I like that she can see although I think I will let it grow out.


----------



## TilliesMom (Sep 30, 2010)

yay! great job Suzi!!


----------



## whimsy (Apr 3, 2010)

aww....how sweet! Good for you!!!


----------



## motherslittlehelper (Mar 18, 2010)

She looks good Suzi! I love being able to see their eyes. I think you did a great job!


----------



## Suzi (Oct 27, 2010)

motherslittlehelper said:


> She looks good Suzi! I love being able to see their eyes. I think you did a great job!


 She wants Augie to be her valentine!:hug:
Thank you Tillies mom and wimsey:hug:


----------



## Kathie (Jul 31, 2008)

You did a good job, Suzi. You just sort of learn as you go on these things! Maddie is a cutie all the time!


----------



## Ninja (Nov 1, 2010)

Aww she looks great. I agree with everyone you did good!!


----------



## Suzi (Oct 27, 2010)

Thank you Katie and Ninjas mom.
She goes to her third doctors appointment tomorrow for her foot, Elbow? Bone? I wanted her to look pretty for the doc


----------



## Thumper (Feb 18, 2007)

Aww, that's cute, makes me feel al twinge of guilt that my girl can't see through her bangs half the time  She will let me know when she wants her hair put up, so that's always a good thing

You did a nice job, Suzi

Kara


----------



## SOPHIES-MOM (Oct 4, 2010)

Great job,Suzi! I would be so afraid to do that. And Sophie's so wiggly I can't put her hair up. 
Guess she'll have poor vision for a while!


----------



## Suzi (Oct 27, 2010)

SOPHIES-MOM said:


> Great job,Suzi! I would be so afraid to do that. And Sophie's so wiggly I can't put her hair up.
> Guess she'll have poor vision for a while!

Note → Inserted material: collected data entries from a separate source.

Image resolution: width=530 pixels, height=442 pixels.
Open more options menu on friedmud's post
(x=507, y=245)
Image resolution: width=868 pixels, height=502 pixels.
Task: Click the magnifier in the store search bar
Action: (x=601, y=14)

 I tried so many times to put her bangs up but they were not long enough and she would wiggle just like Sophie. I could get a clip but she would take it off. And I was afraid Zoey would eat it.


----------



## krandall (Jun 11, 2009)

I think you did a good job, even if it took you a while. She looks really cute!


----------



## clare (Feb 6, 2010)

Maddie looks great,and her butt fur does look like it is growing, she is a sweet heart.


----------



## KSC (Aug 6, 2009)

Maddie's face looks adorable! Great job!


----------



## Suzi (Oct 27, 2010)

KSC said:


> Maddie's face looks adorable! Great job!


 Thanks you guys.


----------